Raven and I had to look for another fallen tree branch to serve as our Christmas tree this year. The last one “we already returned to nature,” she said and I quote. It struck me how beautiful those words and such insight sounded coming from her lips and her mind.
I loved that tree. But I also like the novelty of having a unique one each year, even though it means waiting for whatever branch the strong spring winds would blow on our nature strip.
We also did a daily Christmas countdown. Every morning, there would be a little shopkins toy wrapped in tissue paper waiting for her when she woke up. You know, something to get her excited for the big day. It was a brilliant idea in theory but in practice, turned out to be quite a lot of work. I wrapped every item individually and every night, placed them on top of the heater that served as our Christmas counter decorated with miniature trees and a pretty pink angel I could not resist buying at Kmart.
It was all cute and fun until those times I forgot to leave a gift the night before. Whereupon I would wake up very early in the morning to do so just to beat her to it. After the first week, I was so over it already. But I soldiered on. I didn’t want to give Raven the impression that Santa was some wishy washy bloke who couldn’t even follow through on a ritual that happens only once a year.

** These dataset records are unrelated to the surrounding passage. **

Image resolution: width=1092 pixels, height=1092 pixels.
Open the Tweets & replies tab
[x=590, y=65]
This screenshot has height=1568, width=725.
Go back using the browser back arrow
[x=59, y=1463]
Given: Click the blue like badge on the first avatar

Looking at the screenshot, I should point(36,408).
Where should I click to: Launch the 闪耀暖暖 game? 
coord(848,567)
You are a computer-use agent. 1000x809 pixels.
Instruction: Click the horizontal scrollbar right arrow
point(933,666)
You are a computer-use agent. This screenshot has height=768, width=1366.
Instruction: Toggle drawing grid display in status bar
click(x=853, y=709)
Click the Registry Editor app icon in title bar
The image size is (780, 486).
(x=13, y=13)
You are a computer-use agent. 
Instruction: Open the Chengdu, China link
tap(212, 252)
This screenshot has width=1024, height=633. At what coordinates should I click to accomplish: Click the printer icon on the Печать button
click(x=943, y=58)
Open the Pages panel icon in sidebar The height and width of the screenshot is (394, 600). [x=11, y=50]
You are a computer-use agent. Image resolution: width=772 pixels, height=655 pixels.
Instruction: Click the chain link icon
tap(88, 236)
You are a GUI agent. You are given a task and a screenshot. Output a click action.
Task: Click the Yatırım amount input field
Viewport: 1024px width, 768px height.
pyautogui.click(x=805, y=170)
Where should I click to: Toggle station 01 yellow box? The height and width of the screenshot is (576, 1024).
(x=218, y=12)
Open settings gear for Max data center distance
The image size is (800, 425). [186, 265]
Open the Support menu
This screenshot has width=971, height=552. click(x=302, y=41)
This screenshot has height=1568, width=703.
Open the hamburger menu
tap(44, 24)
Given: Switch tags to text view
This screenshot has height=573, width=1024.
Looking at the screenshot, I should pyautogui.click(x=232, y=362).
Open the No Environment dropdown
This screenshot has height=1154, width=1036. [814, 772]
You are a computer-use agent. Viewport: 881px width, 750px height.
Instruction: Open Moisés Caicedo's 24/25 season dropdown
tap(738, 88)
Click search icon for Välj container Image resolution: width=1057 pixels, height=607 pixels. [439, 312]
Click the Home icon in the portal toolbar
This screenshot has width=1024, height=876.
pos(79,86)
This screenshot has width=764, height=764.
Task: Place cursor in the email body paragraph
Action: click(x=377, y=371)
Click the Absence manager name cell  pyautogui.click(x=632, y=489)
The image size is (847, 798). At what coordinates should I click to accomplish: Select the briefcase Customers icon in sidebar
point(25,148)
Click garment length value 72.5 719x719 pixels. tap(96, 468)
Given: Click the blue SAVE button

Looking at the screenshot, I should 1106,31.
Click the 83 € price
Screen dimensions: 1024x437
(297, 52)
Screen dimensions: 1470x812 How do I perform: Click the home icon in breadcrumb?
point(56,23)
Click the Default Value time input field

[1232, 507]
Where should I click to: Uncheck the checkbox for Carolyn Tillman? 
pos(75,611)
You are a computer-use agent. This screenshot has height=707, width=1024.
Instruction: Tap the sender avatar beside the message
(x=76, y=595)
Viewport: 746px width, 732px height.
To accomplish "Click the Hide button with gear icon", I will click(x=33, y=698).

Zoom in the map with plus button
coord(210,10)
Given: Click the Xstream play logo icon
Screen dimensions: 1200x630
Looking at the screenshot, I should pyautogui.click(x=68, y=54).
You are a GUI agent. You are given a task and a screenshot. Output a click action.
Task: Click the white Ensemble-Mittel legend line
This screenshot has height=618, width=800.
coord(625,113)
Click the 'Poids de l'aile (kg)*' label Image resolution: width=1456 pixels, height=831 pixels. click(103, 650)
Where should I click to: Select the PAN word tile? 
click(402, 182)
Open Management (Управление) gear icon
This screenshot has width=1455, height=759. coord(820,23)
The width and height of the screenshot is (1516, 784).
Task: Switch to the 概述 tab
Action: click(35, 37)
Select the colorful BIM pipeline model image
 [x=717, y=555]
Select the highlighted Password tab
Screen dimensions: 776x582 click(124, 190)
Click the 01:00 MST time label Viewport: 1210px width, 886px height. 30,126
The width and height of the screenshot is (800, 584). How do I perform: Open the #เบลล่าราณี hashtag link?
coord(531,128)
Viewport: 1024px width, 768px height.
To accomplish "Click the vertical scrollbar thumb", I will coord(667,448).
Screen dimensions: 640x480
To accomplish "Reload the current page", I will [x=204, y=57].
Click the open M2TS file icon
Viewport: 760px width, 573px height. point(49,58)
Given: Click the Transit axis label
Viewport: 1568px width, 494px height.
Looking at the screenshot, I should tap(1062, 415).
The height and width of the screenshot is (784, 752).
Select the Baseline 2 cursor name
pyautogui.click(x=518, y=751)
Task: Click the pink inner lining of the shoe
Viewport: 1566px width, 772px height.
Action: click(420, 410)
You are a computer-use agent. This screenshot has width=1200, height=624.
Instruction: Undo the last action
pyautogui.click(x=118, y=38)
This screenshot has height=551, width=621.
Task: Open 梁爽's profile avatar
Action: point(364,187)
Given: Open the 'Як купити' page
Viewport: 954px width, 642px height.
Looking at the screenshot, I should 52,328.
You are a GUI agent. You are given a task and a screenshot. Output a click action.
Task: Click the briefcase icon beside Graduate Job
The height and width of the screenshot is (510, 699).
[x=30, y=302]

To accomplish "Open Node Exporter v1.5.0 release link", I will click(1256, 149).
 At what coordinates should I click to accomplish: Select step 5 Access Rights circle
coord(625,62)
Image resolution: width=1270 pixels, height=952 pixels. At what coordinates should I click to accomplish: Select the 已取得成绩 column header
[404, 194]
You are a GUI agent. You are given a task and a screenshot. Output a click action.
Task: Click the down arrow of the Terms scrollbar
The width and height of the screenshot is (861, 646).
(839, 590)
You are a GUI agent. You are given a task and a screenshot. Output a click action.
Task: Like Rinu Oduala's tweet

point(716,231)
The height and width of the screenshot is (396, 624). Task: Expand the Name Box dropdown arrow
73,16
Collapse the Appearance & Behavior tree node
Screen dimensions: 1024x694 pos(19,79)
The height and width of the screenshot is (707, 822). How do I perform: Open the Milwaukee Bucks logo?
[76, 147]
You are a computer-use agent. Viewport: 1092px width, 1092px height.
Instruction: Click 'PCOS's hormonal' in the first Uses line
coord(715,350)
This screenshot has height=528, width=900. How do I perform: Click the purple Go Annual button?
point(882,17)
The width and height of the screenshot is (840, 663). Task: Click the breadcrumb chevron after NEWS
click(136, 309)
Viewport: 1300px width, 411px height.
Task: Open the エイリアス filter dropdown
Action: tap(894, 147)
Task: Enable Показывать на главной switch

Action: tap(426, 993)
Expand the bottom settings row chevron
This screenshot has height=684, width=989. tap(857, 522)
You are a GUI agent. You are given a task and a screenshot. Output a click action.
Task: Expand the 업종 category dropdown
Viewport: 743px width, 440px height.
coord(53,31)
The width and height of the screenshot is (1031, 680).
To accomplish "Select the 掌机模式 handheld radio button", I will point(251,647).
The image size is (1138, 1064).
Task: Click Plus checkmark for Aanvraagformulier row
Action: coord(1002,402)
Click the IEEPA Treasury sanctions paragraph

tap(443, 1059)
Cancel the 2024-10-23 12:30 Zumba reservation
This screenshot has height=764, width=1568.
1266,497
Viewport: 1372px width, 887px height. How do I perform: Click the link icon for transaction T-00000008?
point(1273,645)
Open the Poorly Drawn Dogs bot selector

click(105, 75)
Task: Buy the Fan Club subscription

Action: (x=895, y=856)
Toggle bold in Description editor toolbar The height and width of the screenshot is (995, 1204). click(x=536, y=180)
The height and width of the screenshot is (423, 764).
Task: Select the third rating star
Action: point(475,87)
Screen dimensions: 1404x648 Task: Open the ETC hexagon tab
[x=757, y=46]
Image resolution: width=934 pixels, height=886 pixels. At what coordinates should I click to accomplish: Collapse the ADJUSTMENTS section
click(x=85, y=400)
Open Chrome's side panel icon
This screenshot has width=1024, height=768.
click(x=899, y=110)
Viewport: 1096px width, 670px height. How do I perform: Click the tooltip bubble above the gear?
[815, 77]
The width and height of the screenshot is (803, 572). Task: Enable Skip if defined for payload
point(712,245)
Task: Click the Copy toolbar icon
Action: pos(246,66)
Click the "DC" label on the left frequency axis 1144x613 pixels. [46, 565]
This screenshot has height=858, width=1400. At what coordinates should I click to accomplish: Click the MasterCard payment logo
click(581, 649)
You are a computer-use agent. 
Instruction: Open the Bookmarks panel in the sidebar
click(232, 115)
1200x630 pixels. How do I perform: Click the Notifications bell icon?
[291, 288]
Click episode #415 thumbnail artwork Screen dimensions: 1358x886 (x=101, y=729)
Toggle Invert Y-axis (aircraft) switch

“Mama, Maggie and Haneefah said Santa is not real,” she told me after I picked her up from school one day. With her being in kindergarten, it’s pretty challenging to stick to the plot. But the hard conversations had to be had.
And so I told her the truth: that Maggie is Chinese and Haneefah is Muslim and their cultures don’t celebrate Christmas. Same way we don’t celebrate their Chinese New Year or their Ramadan and that’s completely okay because everyone’s different. She understood.
As to the other truth about Santa’s existence, I stuck with the lie. She’s not gonna be a kid forever and Jeff and I intend to make her childhood magical. She’ll understand someday.
Raven left a carrot and some milk on Christmas Eve for Santa and the reindeers to share. With all the cookies that children all over the world leave for them, we wanted a healthier alternative. Also, because that’s the only food we had in our fridge.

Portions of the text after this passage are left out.